Am 27. Januar begehen Menschen weltweit den Gedenktag an die Opfer des Nationalsozialismus. Mir geht es mit Blick auf unsere deutsche Vergangenheit gut, dachte ich jedenfalls immer. Ich bin einige Jahre nach dem Ende des 3. Reichs geboren: Wieso soll ich mich verantwortlich fühlen für Dinge, die vor meiner Zeit geschahen?

Geändert hat sich diese Haltung erst, als ich als junger Mann für zwei Jahre zur Seelsorgeweiterbildung in New York lebte. Eines Nachts wurde ich von einer Station im Krankenhaus angefordert, weil eine Patientin verstorben war und die Angehörigen erwartet wurden. Vor Ort erfuhr ich, dass die Verstorbene eine Überlebende des Konzentrationslagers Mauthausen bei Wien gewesen war.

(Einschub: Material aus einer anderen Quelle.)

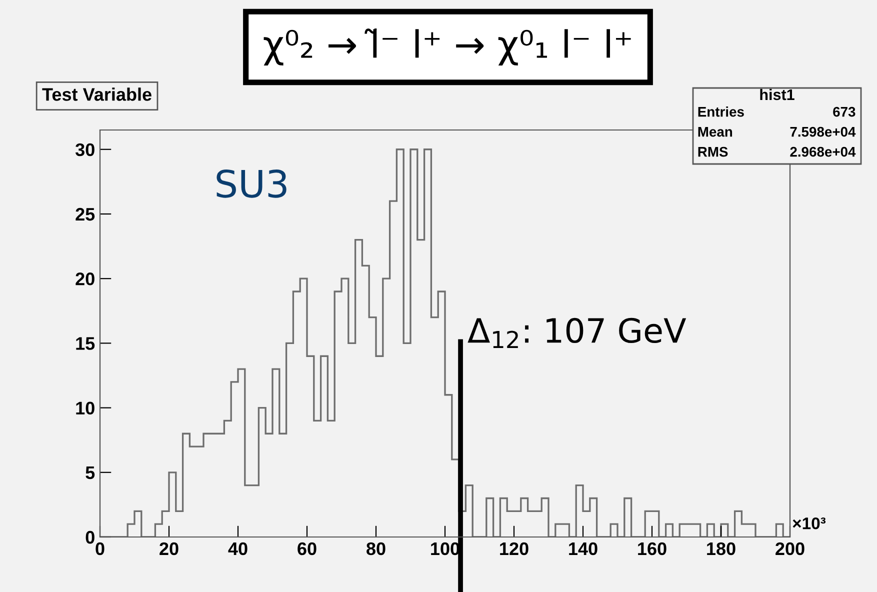 The width and height of the screenshot is (877, 592). Describe the element at coordinates (238, 549) in the screenshot. I see `x-tick-label: 40` at that location.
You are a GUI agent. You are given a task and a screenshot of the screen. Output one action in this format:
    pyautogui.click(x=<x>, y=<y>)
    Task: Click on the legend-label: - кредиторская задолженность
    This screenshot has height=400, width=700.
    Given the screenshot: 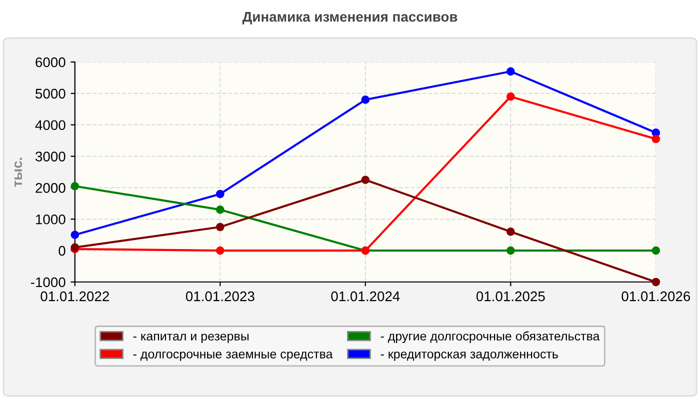 What is the action you would take?
    pyautogui.click(x=469, y=356)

Zu den Angehörigen, die erwartet wurden, gehörte ihr Mann, ebenfalls ein Überlebender von Mauthausen. Da war ich nun, ein junger Deutscher, und sollte Juden beistehen, deren Familienangehörigen von den Henkern des Nationalsozialismus ermordet worden waren. Ich habe mich ungenügend gefühlt, der Aufgabe nicht gewachsen. Ich dachte, ich wäre gerade in der Situation des Todes nicht die richtige Person, hier helfend beistehen zu können.
Als ich die Familie traf, hätte ich auf Stelzen unterm Teppich laufen können. Ich spürte, dass ich von der Vergangenheit unseres Volkes in meinem Empfinden nicht frei war, dass ich diesen Teil der deutschen Geschichte auf einmal als persönliche Verpflichtung erlebte.

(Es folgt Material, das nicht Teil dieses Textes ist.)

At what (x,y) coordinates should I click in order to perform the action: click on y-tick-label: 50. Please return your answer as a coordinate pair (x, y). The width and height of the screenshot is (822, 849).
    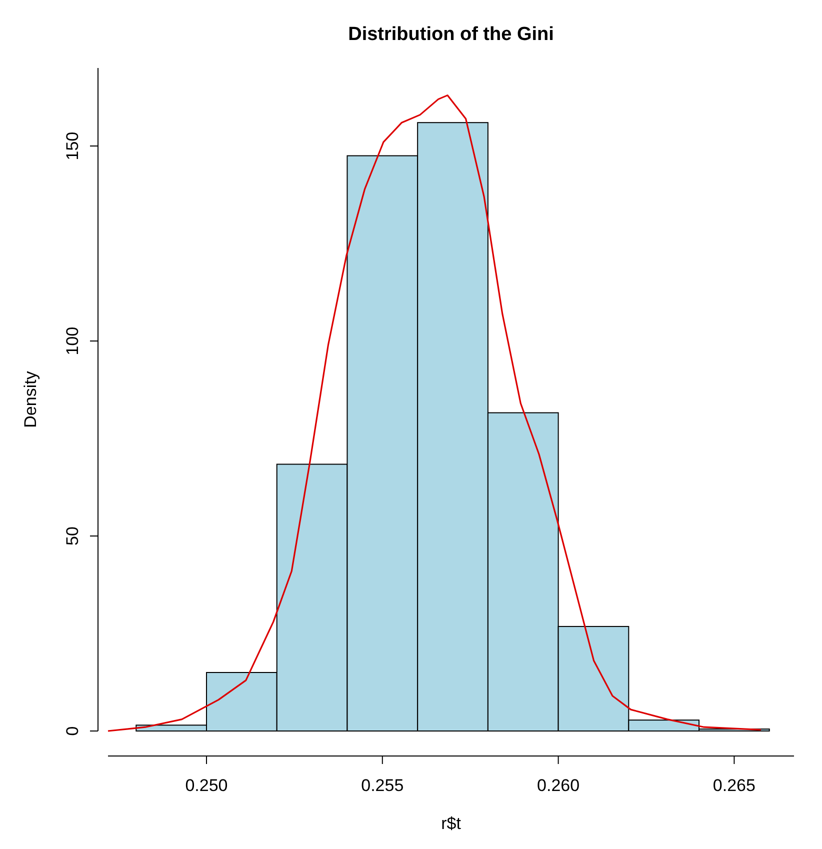
    Looking at the image, I should click on (72, 536).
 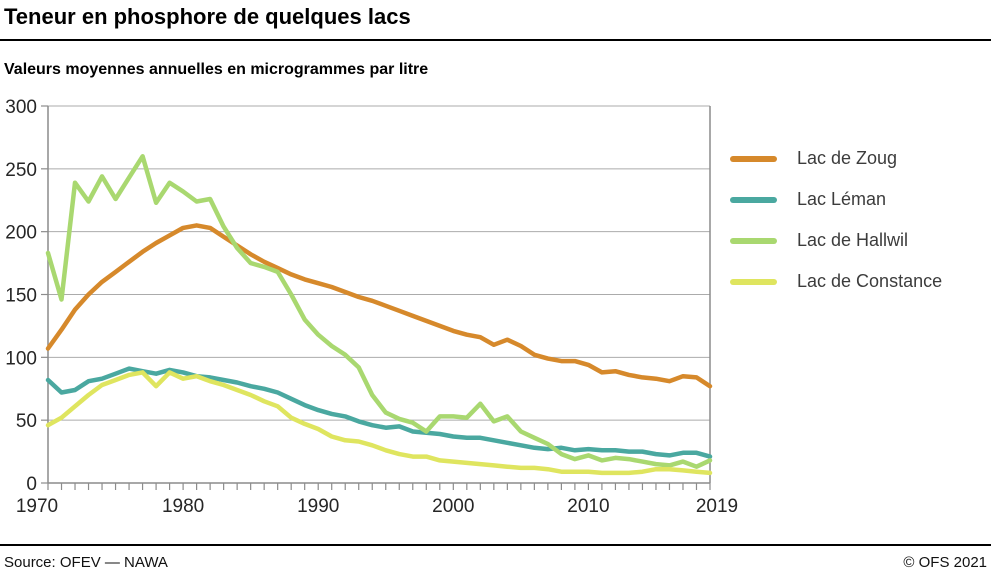 I want to click on x-tick-label-1980: 1980, so click(x=183, y=506).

In der seelsorglichen Begegnung mit dieser jüdischen Familie war ich dann überwältigt und beschämt von der Offenheit, mit der insbesondere der Ehemann der Verstorbenen mir begegnete. Da war nichts von Vorwürfen zu spüren, nur Dankbarkeit und Herzlichkeit, dass er in der Situation des Todes seiner Frau mit einem Geistlichen in seiner Muttersprache reden konnte: Deutsch.
27. Januar, internationaler Tag des Gedenkens an die Opfer des Nationalsozialismus. An den öffentlichen Gebäuden wird Trauerbeflaggung gesetzt. Im Bundestag findet eine Gedenkstunde statt.
Klar, Schuld haben wir keine, wir „Nachgeborenen". Die Gnade der späten Geburt bewahrt uns davor. Eine Verpflichtung haben wir, meine ich, schon: Das Trauern darüber, was in unseren Reihen grausam an Leid und Verlust geschehen ist, und die Mahnung, das Wissen um die Möglichkeit solchen Unrechts wach zu halten unter uns. Solche Willkür darf sich nicht wiederholen!